# Grooming Down Below......



## radar_jones (May 6, 2007)

My Wife telle me that Radar is getting a little hair growth problem on his little pee pee. She wants to trim it........ouch. I said I would post this question and see what the response is from the loyal Havanese Community....any Takers......Hmmmmmm..:biggrin1: 

Derek


----------



## dboudreau (Jan 12, 2007)

No don't trim the pee pee hair. It acts like a guide to stream the pee to the ground. There is another thread dealing with this but I don't know where to find it.


----------



## Lina (Apr 26, 2007)

Here's the old thread:

http://www.havaneseforum.com/showthread.php?t=358&highlight=penis

I would probably leave any hair down there alone too.


----------



## Lynn (Jan 2, 2007)

We did trim Casper's a little it was long and icky We cut maybe 1 inch off. I would suggest you talk to a groomer and see what they suggest.


----------



## Havtahava (Aug 20, 2006)

Yes. I definitely trim the penis hair, and try to leave about a half inch or so. (You can thin it out by removing some of the hair with scissors so it isn't so thick either.) As Debbie mentioned, don't remove too much because it does act as a guide for where the urine should go. If you remove too much, they end up with a sprinkler nozzle that sprays all over. Ick!

When Ahnold was young, his coat didn't grow very fast, but his penis hair sure did and it made for a very odd outline when he would stand in sillouette. I had to trim his genital hair at least every other week.

The Exquisite Litter had a lot of belly hair that would absorb urine, so I also trimmed a little hair off the belly of every boy from the time they were only four weeks old and have continued to do that with Piaget. Otherwise, you end up with urine-smelling dogs.


----------



## Jane (Jun 2, 2007)

Great tip, Kimberly (to trim some belly hair) ! I'm going to try that with Scout. I've been just using dry shampoo on his underside every other night.....

Jane


----------



## CapotesMom (Apr 3, 2007)

Just like a man to never trim up the bikini line..

...Capote's wee wee had about a 2 inch length of hair on him before I was like..'forget it..there's no reason for all that hair there!' ..all it did was drip drop excess pee pee all over the place. Well worth the 2 second venture..and completely unpainful. It's just hair. Does it hurt to cut it on your head? That's what I thought. :crazy:


----------



## Thumper (Feb 18, 2007)

I haven't trimmed Gucci's pee pee hair. Hehe (funny to say that) Because, like above it works as a guide.
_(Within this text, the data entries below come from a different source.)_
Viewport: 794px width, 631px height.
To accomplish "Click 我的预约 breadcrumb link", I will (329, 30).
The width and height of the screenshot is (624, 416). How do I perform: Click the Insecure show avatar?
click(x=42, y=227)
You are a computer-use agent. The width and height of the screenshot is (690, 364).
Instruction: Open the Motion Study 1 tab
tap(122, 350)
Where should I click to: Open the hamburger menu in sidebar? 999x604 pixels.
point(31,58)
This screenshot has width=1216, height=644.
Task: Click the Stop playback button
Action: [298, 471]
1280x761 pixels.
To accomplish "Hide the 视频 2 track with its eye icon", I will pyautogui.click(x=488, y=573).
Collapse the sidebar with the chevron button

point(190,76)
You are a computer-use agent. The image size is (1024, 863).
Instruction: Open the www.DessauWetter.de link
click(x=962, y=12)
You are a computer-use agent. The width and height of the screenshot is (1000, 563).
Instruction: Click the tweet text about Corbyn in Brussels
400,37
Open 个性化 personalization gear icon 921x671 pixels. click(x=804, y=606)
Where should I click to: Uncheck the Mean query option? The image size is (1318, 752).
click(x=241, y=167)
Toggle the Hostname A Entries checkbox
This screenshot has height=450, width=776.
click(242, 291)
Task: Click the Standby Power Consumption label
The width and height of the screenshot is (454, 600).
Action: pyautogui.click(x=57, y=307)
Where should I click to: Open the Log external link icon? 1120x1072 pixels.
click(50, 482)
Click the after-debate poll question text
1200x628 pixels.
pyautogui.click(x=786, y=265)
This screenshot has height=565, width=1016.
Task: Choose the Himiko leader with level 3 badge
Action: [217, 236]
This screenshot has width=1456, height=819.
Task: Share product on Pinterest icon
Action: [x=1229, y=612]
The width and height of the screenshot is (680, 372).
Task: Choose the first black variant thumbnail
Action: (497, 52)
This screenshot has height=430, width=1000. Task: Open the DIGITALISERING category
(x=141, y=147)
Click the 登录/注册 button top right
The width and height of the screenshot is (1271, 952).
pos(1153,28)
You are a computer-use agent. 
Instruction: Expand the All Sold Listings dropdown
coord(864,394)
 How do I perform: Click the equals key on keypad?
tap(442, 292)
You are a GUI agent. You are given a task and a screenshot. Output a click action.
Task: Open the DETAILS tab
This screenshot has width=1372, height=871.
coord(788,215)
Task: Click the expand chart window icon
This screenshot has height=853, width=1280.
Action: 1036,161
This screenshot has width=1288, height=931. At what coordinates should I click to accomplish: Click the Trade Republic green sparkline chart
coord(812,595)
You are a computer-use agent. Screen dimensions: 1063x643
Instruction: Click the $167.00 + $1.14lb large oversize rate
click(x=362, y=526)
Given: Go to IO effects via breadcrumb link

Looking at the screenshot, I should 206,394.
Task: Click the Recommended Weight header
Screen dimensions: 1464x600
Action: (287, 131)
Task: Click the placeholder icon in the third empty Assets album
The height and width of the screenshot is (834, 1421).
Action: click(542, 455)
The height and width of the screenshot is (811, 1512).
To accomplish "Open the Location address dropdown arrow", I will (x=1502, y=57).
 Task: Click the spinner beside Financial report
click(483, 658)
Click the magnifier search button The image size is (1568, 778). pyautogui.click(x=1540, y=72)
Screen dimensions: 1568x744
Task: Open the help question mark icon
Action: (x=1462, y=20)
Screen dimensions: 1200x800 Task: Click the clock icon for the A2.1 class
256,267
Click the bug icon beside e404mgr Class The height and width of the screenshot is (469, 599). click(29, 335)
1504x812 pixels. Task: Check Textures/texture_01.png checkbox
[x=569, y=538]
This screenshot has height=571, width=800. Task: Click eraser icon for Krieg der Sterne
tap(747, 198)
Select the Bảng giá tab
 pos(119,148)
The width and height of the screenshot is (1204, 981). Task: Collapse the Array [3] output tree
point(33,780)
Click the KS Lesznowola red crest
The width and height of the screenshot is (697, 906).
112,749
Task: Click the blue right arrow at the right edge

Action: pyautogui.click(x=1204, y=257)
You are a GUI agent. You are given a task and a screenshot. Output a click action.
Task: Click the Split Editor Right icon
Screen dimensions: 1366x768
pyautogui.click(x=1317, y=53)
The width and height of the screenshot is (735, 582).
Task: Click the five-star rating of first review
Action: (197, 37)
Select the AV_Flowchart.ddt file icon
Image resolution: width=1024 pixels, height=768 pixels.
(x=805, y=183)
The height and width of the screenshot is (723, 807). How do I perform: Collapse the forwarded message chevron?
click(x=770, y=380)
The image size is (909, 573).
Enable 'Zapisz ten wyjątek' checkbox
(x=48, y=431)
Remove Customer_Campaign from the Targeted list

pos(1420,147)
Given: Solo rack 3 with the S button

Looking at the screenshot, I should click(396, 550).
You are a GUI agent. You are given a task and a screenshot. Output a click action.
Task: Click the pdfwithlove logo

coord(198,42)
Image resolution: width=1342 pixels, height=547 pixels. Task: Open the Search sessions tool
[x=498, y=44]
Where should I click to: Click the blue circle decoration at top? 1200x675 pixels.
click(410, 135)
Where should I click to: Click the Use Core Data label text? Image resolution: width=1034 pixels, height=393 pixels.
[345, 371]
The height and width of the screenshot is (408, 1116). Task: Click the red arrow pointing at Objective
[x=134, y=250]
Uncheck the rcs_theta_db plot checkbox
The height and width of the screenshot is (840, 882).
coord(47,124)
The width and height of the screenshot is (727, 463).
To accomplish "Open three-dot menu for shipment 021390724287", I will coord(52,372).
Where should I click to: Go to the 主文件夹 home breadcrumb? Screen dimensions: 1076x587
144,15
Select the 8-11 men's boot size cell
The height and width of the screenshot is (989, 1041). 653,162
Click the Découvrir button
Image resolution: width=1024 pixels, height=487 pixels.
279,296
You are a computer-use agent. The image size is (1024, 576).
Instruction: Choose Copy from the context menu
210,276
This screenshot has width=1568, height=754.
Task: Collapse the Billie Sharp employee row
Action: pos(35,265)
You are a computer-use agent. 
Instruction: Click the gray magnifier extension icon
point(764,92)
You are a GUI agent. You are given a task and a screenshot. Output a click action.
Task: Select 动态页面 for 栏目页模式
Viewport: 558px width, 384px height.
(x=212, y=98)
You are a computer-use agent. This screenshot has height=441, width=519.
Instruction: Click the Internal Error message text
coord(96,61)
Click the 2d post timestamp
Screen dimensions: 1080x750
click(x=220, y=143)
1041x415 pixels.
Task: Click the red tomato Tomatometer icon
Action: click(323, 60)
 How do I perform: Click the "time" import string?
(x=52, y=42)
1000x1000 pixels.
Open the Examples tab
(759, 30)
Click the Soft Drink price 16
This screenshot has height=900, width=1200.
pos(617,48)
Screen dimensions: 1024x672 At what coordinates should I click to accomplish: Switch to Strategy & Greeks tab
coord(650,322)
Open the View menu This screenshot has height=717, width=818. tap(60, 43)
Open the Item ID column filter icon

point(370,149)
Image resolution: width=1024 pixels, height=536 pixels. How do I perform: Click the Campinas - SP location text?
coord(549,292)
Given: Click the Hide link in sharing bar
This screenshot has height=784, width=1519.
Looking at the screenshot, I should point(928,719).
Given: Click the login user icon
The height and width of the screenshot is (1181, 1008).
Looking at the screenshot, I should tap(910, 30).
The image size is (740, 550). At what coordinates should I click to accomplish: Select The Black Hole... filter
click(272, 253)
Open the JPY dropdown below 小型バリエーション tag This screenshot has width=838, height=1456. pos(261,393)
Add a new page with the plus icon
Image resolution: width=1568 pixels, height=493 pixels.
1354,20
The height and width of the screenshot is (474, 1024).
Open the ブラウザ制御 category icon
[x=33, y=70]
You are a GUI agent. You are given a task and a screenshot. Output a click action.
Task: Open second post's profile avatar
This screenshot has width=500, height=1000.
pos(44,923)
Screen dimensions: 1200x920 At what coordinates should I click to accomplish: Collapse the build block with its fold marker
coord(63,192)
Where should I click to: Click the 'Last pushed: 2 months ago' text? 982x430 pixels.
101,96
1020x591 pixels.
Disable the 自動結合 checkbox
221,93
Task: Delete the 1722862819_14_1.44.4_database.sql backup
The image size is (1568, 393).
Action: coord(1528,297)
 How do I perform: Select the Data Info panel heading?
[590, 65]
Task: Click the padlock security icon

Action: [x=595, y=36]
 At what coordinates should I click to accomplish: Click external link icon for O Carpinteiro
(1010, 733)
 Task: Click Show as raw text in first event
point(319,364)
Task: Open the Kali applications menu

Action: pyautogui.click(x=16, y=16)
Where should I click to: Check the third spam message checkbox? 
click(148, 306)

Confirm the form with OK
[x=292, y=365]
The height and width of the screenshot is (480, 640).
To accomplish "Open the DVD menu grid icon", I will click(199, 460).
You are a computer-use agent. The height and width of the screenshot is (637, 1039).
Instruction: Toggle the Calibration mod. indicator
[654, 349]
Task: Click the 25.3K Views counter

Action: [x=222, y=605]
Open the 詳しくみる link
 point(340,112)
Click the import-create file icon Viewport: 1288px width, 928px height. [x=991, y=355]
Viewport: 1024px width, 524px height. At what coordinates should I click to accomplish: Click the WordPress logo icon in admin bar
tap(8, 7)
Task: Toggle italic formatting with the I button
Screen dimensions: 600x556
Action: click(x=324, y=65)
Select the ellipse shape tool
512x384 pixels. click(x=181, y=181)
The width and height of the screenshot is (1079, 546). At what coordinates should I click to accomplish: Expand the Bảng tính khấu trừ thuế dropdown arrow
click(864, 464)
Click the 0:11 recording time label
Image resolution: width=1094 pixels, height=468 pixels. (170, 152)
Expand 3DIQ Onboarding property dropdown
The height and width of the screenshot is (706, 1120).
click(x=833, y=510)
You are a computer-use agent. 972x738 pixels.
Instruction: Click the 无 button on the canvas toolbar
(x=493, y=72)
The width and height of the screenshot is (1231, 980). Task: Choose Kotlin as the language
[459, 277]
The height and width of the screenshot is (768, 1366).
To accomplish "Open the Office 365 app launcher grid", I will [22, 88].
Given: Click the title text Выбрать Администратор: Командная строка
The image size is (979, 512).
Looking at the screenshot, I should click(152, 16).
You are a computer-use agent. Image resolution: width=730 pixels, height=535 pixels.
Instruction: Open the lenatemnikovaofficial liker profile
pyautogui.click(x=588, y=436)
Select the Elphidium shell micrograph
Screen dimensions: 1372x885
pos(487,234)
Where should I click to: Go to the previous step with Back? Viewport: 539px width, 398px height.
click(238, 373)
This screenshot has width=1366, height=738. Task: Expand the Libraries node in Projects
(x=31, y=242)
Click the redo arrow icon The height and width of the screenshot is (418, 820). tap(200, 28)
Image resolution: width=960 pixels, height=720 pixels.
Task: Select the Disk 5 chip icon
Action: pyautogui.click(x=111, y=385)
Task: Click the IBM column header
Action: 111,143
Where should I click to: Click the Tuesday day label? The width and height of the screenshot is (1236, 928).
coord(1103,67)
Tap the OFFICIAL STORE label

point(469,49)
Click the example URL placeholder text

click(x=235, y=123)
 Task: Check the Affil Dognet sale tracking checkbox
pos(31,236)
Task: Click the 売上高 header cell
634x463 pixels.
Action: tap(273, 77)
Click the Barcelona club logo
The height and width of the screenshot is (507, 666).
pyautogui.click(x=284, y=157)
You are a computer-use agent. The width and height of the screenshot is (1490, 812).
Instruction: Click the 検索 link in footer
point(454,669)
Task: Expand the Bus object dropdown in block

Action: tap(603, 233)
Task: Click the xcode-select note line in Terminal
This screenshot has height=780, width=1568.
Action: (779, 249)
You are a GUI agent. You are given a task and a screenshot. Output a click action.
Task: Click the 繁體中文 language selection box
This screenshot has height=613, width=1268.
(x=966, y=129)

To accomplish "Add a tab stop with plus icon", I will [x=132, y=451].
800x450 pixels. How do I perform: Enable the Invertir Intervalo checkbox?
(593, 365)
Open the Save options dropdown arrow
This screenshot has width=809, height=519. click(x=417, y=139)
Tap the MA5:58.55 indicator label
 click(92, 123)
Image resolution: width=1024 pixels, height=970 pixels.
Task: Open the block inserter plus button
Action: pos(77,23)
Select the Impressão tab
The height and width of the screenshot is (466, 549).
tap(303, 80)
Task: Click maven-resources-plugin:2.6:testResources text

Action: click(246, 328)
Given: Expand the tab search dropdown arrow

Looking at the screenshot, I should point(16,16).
I also check it alot to see if she's gone potty! Especially when I get home from the store and need to take her right out. Or If I turn my back on her for a min. when we are outside. Helps me to know when she's gone, or when it is really dry, I know she needs to go soon.

But I will wash it the same time as the butt baths usually.

Kara


----------



## LuvMyHavanese (Apr 13, 2007)

I keep Tripps pee pee & belly hair trimmed. ALso i trim Dreamers or it gets urine soaked.


----------



## Missy (Nov 6, 2006)

I'd go for the trim. I keep the boys real short down there and haven't noticed pee being mis-guided. doesn't hurt at all. since I keep them in a puppy cut - when the hair on the penis get's long it does make for a funny profile.


----------



## CapotesMom (Apr 3, 2007)

I used to look at it as a guide as well but he started hiking. Now I don't have to..lol


----------



## irnfit (Nov 21, 2006)

Most of the time I just leave it alone. But sometimes, it gets too icky dirty and I just trim it back a little. Kodi doesn't seem to mind at all. :biggrin1:


----------



## mckennasedona (Feb 20, 2007)

I'd definitely go for the trim. I have to trim around the girls' pee areas sometimes. Believe it or not, Sedona actually got a mat there once and it routed her urine stream all over her legs. She really smelled until I took a close look and realized what had happened. Poor thing. A few scissor clips and problem solved.

Susan


----------



## MopTop Havanese (Sep 25, 2006)

Yes, I keep a small area around Jesters penis shaved, but I do leave a little hair to direct the urine where it's supposed to go, I also shave a little hair on his belly becuase the urine somehow gets there and then I have a smelly Jester! With keeping it shaved the urine doesn't get on the hair. I used to have a male that would constantly get urine on his skirts and down his legs. It was awful and smelled so bad. Even trimming his belly and leaving a stream of hair on him didn't work. He was just a stinky guy!! Ugh~


----------



## EMarie (Apr 11, 2007)

Wow, I never thought of it a a guide!!! But I do normally trim that hair, people don't like it. I do trim the stomach hair as well, it tends to keep thing cleaner and less smelly. Besides it does not hurt and will always grow back!


----------



## cfabisch (Jan 17, 2007)

I trim as well. I never thought of leaving any hair there as a guide. I just do it as part of the whole grooming procedure. Doc minds his nail clipping far more than having his penis shaved. Go figure!

Cathy


----------